◆ Exercise description ◆
Write out the records again exactly and exclude the pictures.

Screenshot grounding data:
*** Begin section ***
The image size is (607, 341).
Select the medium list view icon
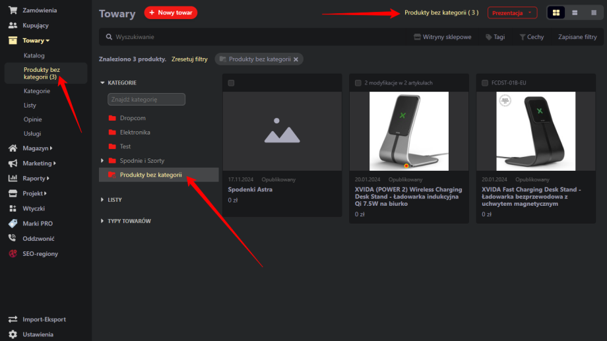pos(575,13)
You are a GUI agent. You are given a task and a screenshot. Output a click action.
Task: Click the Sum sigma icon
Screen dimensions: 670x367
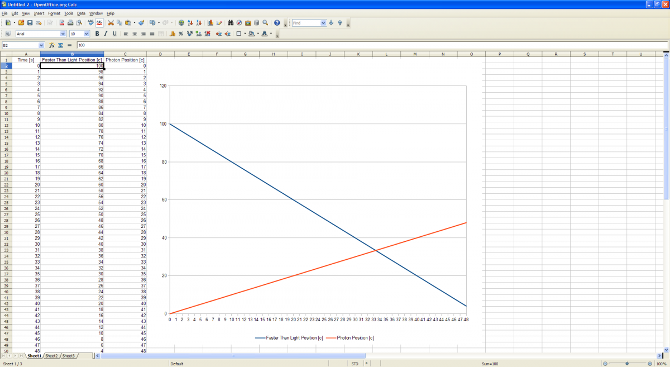[x=60, y=45]
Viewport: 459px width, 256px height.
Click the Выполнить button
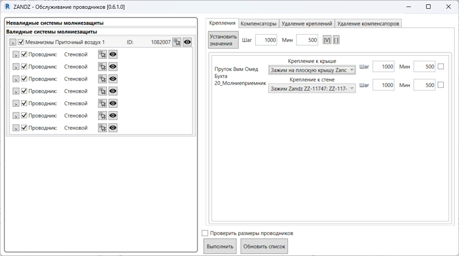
*** End section ***
◆ Written response ◆
The image size is (607, 341).
Select the medium list view icon
pos(575,13)
You are a GUI agent. You are given a task and a screenshot. Output a click action.
Task: Click the Sum sigma icon
Screen dimensions: 670x367
[x=60, y=45]
Viewport: 459px width, 256px height.
Click the Выполнить button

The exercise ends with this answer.